Many students struggle with staying productive during the school year.

Mia Hennen, Reporter

I often hear people say how easy it is to allow life to pass them by. When I first heard this, I couldn’t fathom how it was possible. Life is everywhere; how can someone close their eyes and miss so much?

During the portion of the year that I’m in school, I try to balance academics, work, personal relationships, hobbies and whatever else I feel necessary. It’s difficult enough trying to do all these tasks in the short days we get and even harder to execute them well. When I falter or allow myself to relax, my guilty conscience consumes me. If I’m not constantly being “productive,” what am I doing with my life?
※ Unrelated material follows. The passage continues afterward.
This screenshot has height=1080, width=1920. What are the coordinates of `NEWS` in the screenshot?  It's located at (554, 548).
If I take a break, will my future self suffer as a result? Thoughts like these run rampant through my mind daily.

I don’t think I was born or wired this way. Thinking back to the days when I was a little middle schooler or even a freshman in high school, this mindset of constant productivity didn’t plague me as it does now. It’s futile trying to pinpoint when this change occurred, but no matter when it did, the result is still the same. 
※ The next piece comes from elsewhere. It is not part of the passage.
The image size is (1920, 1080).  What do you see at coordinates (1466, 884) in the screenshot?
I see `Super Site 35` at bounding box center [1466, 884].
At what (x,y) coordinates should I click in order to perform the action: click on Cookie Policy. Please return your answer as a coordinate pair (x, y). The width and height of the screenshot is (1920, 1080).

Even during quarantine, when life seemingly stopped, I still experienced this. If I wasn’t doing online school or working, I had to be doing something I deemed productive: writing, searching for scholarships, looking into colleges, studying for the ACT, etc. Even the hobbies that I used to enjoy, like reading and drawing, seemed more like chores than fun pastimes.

Then, when school started this year, my world felt like it was crashing all around me. All the tasks and work needing to be done kept piling and piling, and it felt like no matter how many hours I dedicated to my definition of productivity, it would never be enough. Some days, I struggle to find motivation for anything when the pile of work never seems to disappear. 
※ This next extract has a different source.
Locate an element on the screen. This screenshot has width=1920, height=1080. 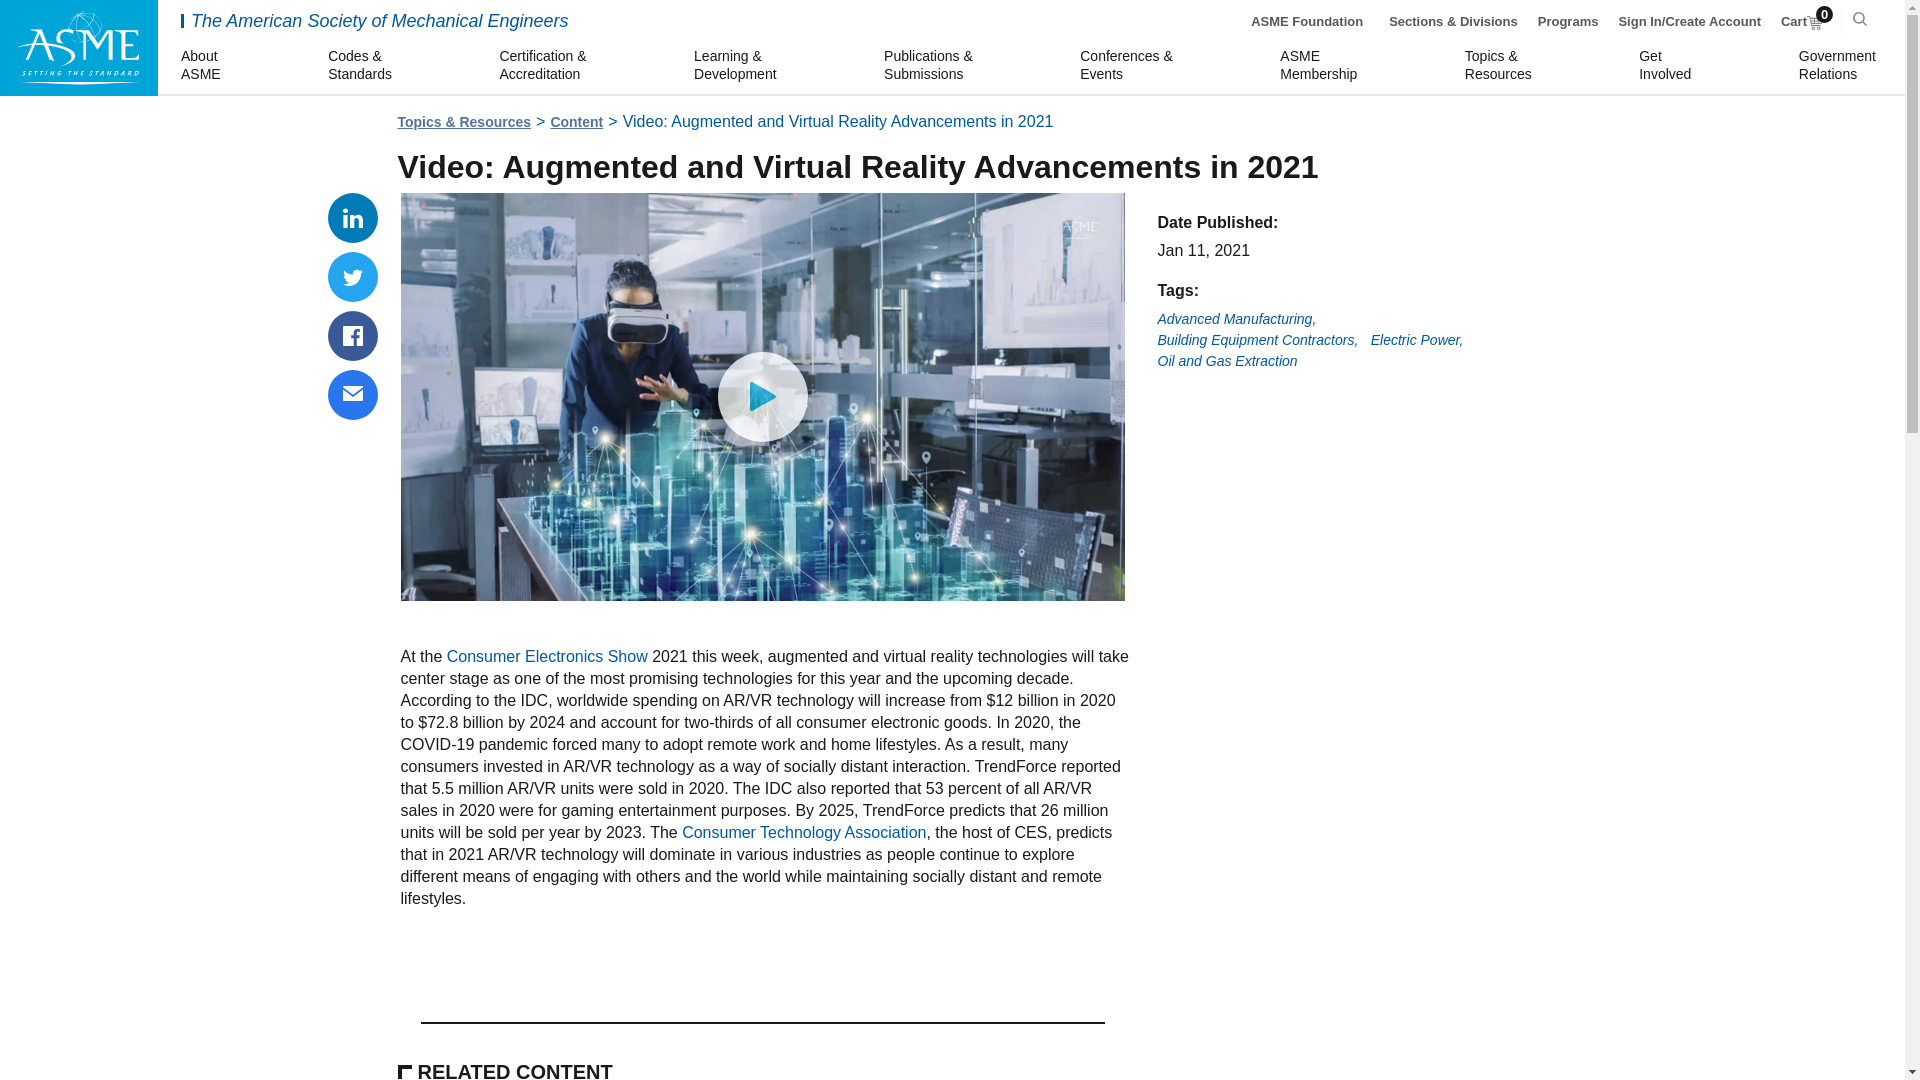
Advanced Manufacturing is located at coordinates (576, 122).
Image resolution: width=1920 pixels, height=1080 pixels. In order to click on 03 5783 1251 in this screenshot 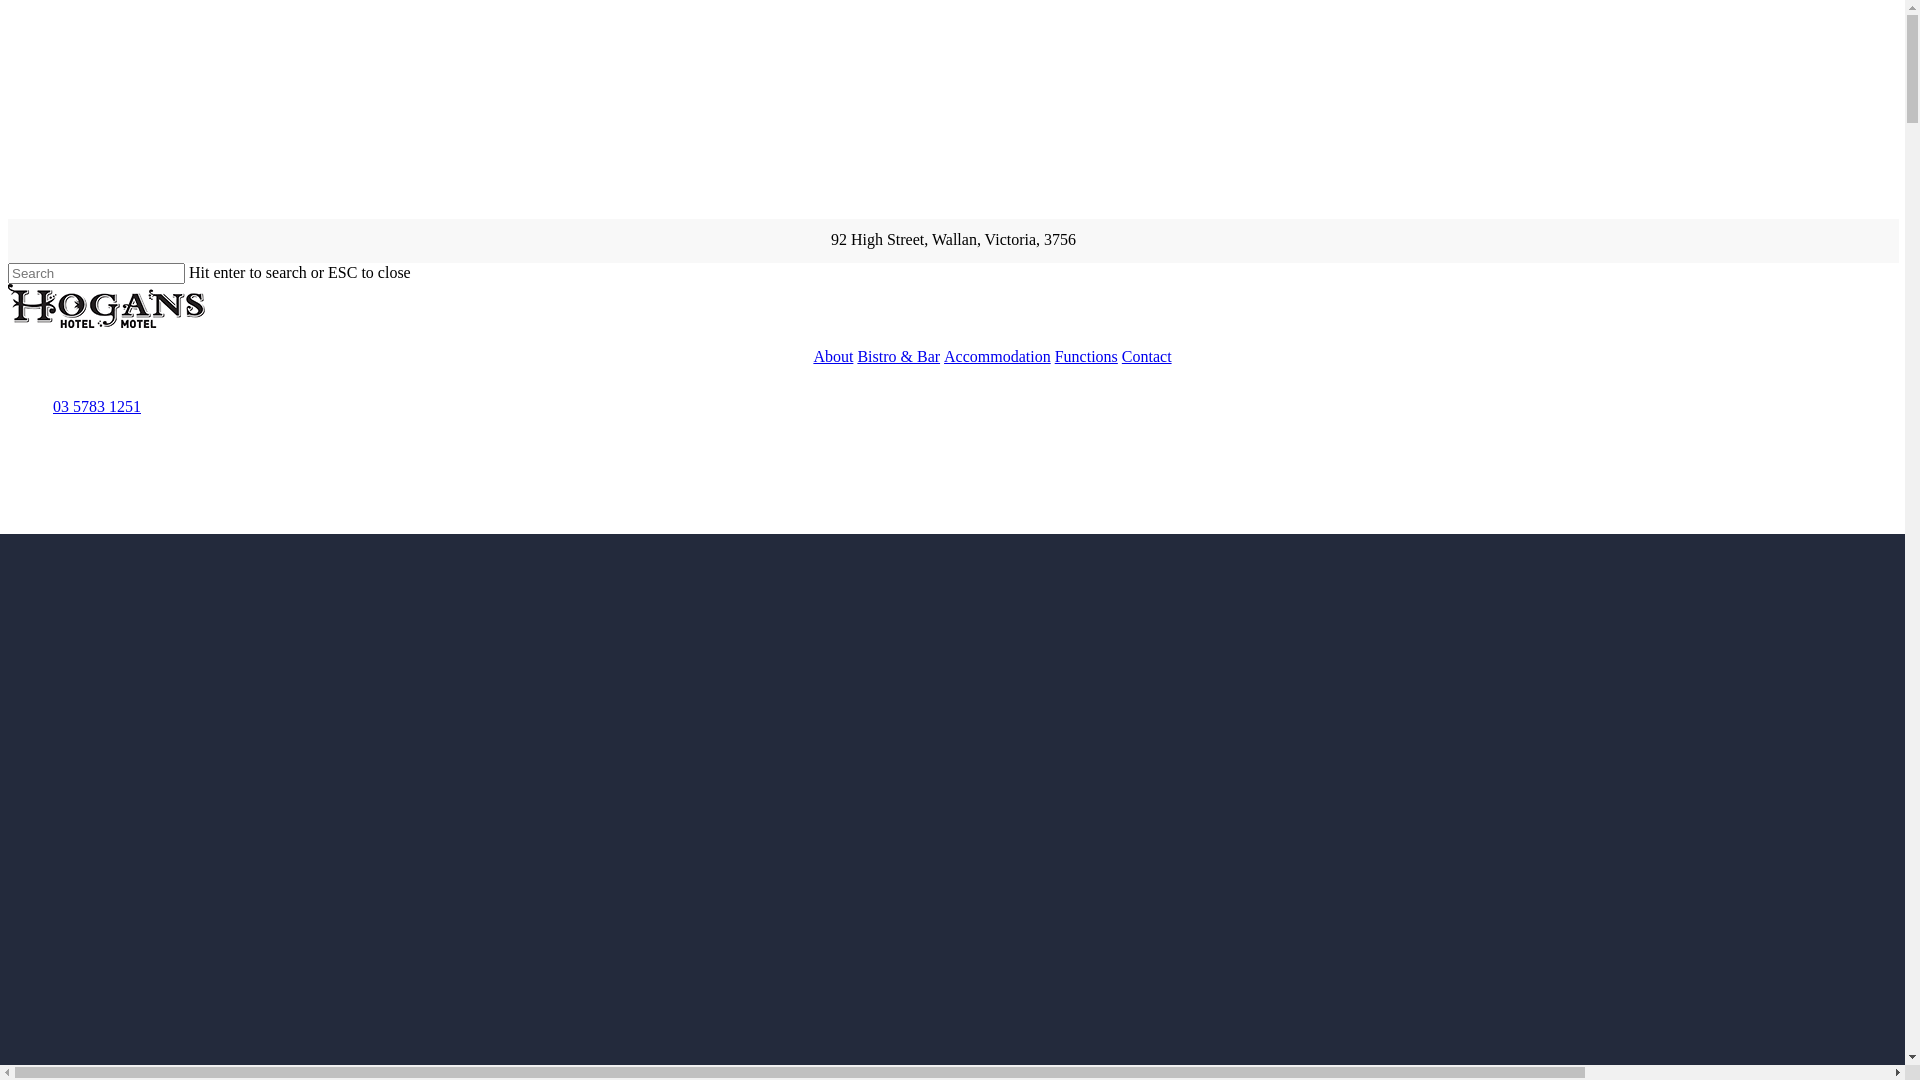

Although I’m able to recognize these problems, I don’t think there is a neat little solution to the way I feel and how I’m sure many others feel; however, something short of an epiphany hit me recently.

On my way home from school just a few days ago, I was running through all that I had to do for the week. Just one week’s worth of work sent my stomach into knots at how much I’d have to be alone in my room, hunched over my desk, trying to finish it all. 

After I parked my car in the garage, I was about to head inside when a gust of cool wind hit me. I’m not a fan of the humid Kansas weather that we experience all summer, so this was— literally and figuratively— a breath of fresh air. I decided to take a moment before I stepped inside and began to tackle the pile. Looking out and over my cul-de-sac with the wind acting as a better energy boost than any caffeinated drink, I realized it is easy to let life pass you by, but only if you let it.

Times are difficult, but they won’t always be. There will be periods where the pile is smaller, and all you can do is take advantage of those opportunities, whenever they may come. While waiting for these moments, it’s essential to stop and gather yourself, even if that means simply stepping outside for a brief moment and taking a breath.